EXERCISE DIRECTIONS: Return the listing exactly, please; no pictures.

=== Begin Enclosure ===

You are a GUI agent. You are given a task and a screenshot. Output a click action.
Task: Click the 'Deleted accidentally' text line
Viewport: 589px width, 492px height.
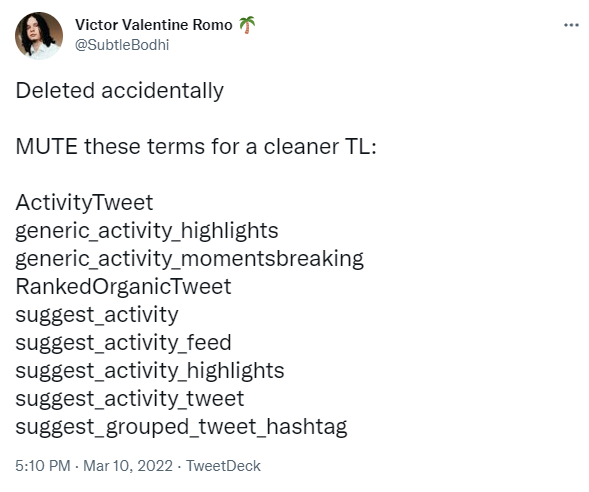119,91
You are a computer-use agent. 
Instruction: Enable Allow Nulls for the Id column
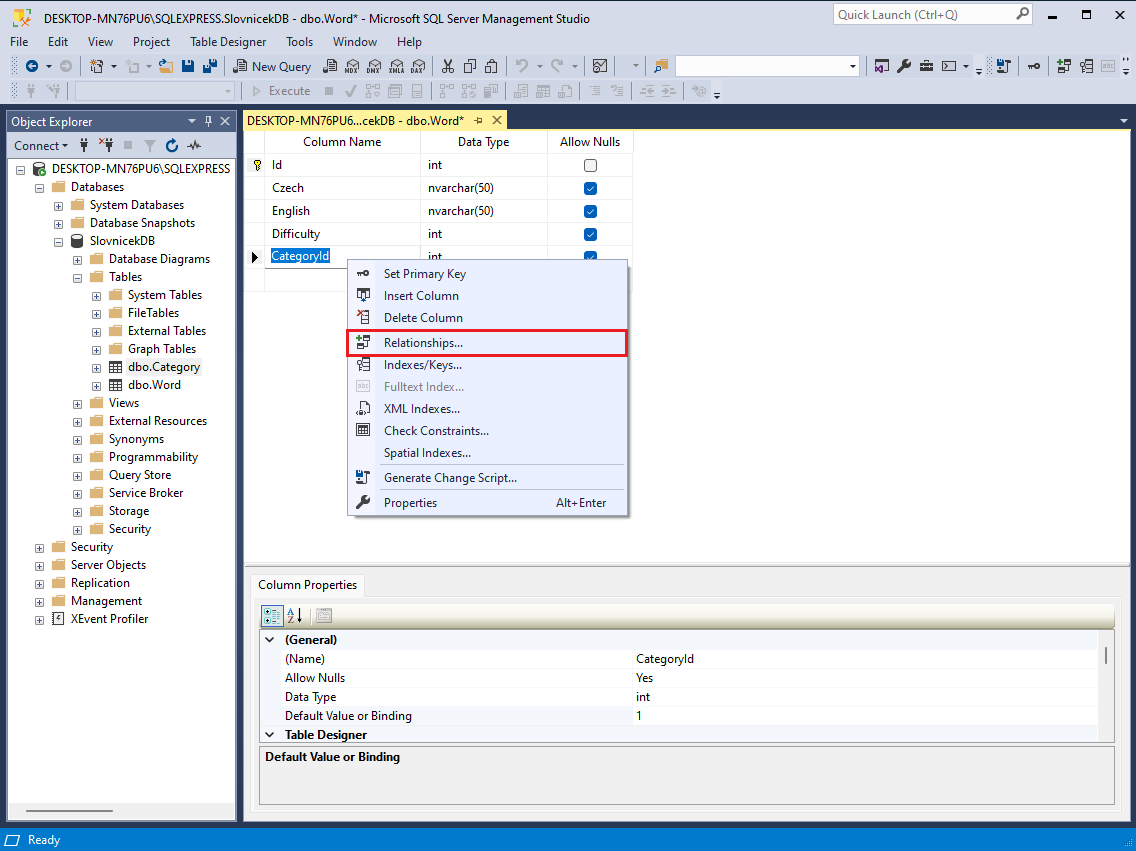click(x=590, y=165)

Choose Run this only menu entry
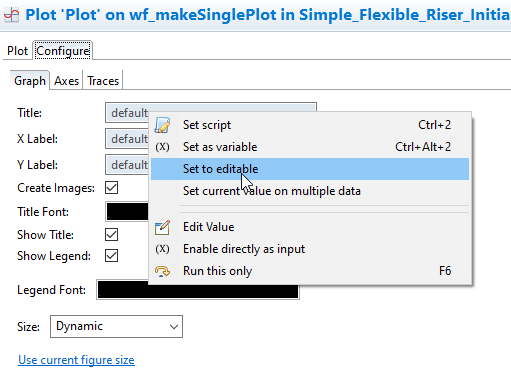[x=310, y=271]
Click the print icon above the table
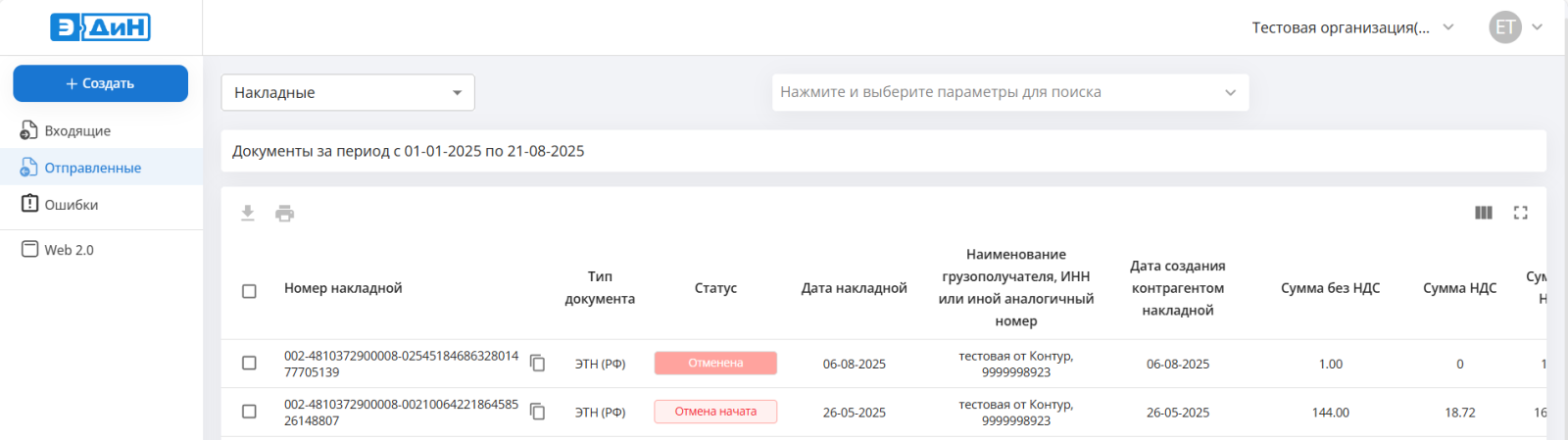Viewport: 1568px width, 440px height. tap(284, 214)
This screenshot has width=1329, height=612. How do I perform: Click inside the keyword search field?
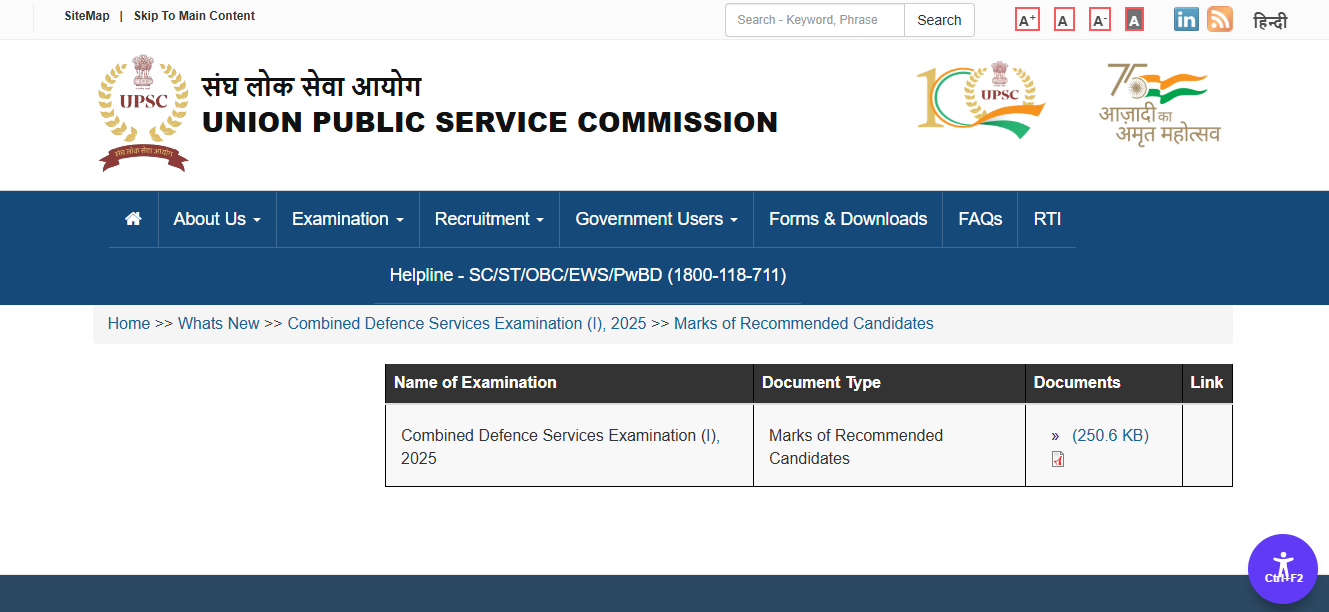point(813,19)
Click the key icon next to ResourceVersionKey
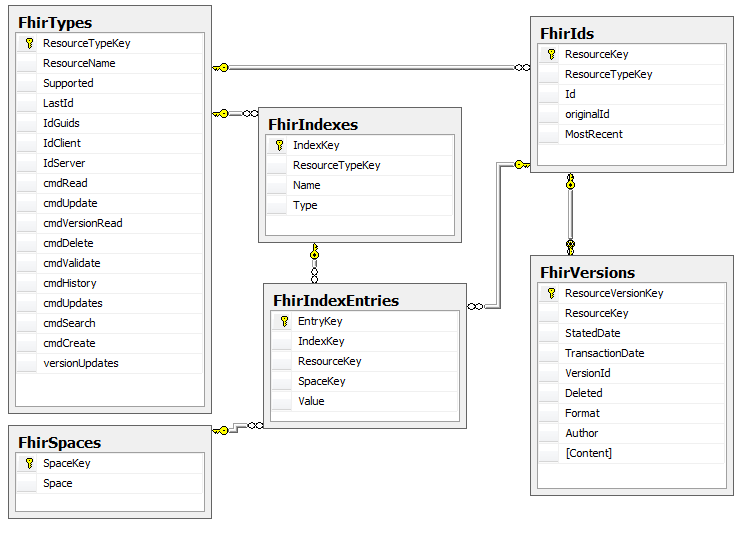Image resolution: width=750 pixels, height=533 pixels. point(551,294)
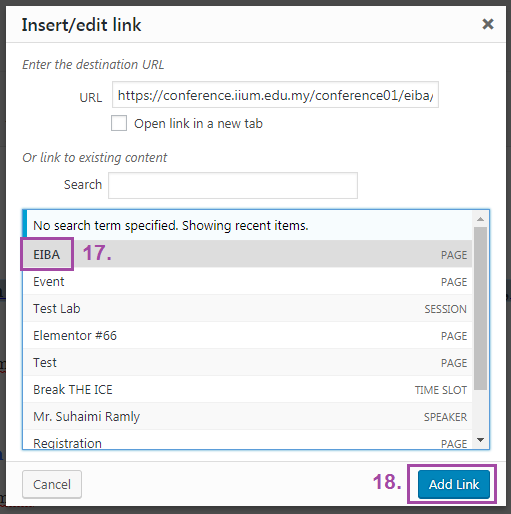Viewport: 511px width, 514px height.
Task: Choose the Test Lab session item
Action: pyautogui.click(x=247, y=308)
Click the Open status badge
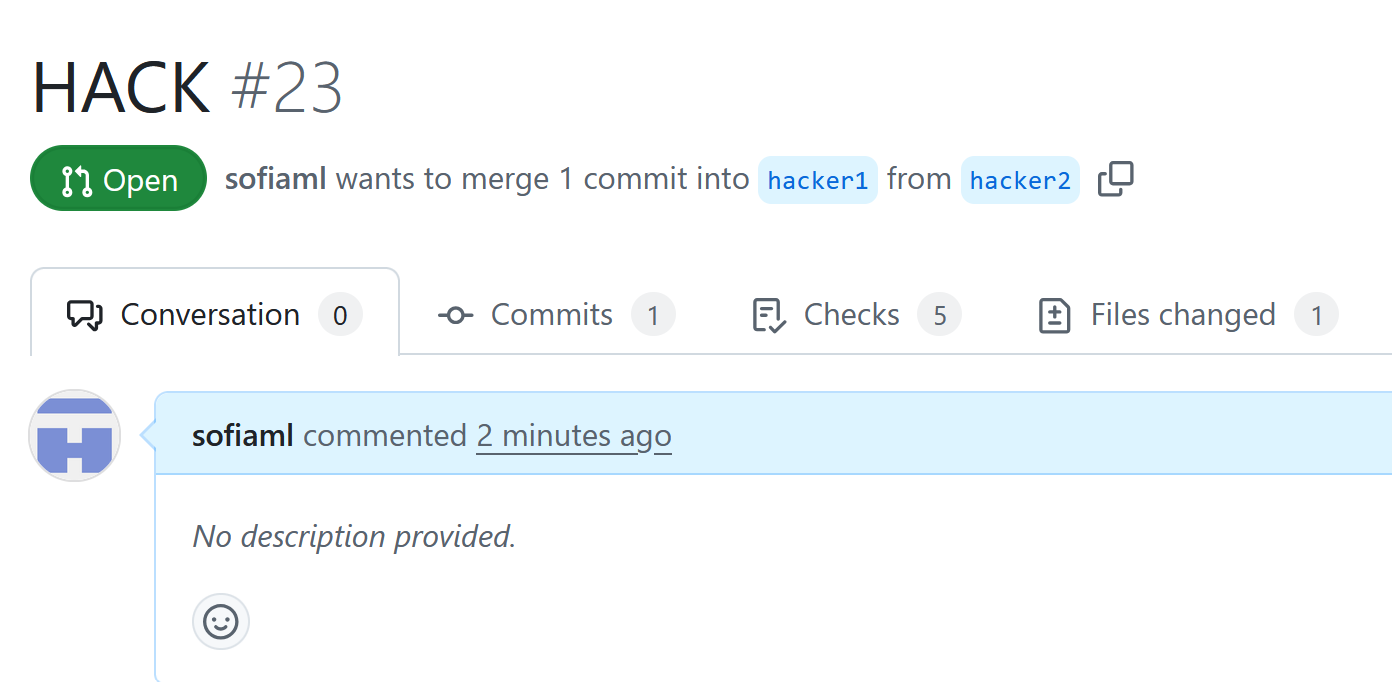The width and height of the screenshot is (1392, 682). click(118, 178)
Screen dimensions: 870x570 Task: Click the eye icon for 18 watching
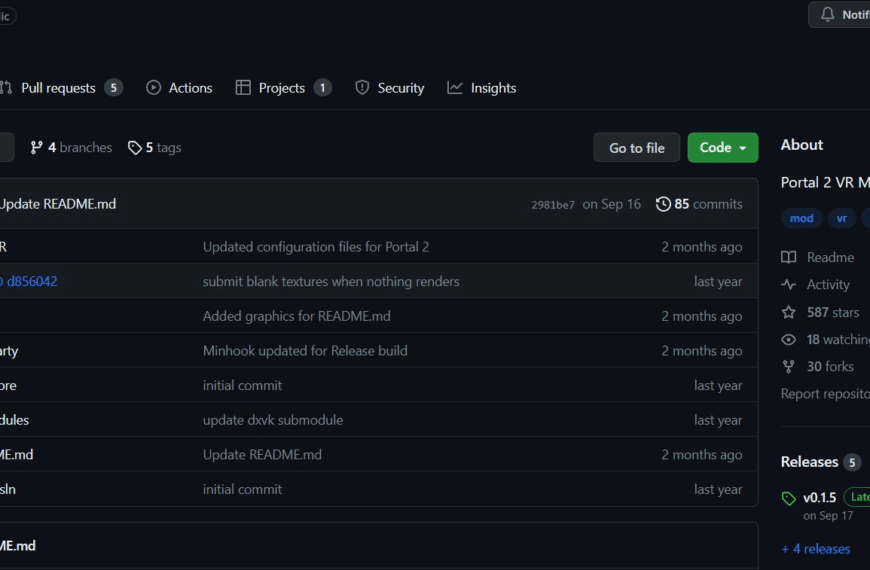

=== End Enclosure ===

EXERCISE RESULT:
You are a GUI agent. You are given a task and a screenshot. Output a click action.
Task: Click the 'Deleted accidentally' text line
Viewport: 589px width, 492px height.
119,91
You are a computer-use agent. 
Instruction: Enable Allow Nulls for the Id column
click(x=590, y=165)

Choose Run this only menu entry
[x=310, y=271]
Click the print icon above the table
Viewport: 1568px width, 440px height. tap(284, 214)
This screenshot has width=1329, height=612. How do I perform: Click inside the keyword search field?
point(813,19)
Click the key icon next to ResourceVersionKey
Image resolution: width=750 pixels, height=533 pixels. point(551,294)
Viewport: 511px width, 514px height.
Task: Choose the Test Lab session item
Action: pyautogui.click(x=247, y=308)
Click the Open status badge
The width and height of the screenshot is (1392, 682). click(118, 178)
Screen dimensions: 870x570 Task: Click the eye icon for 18 watching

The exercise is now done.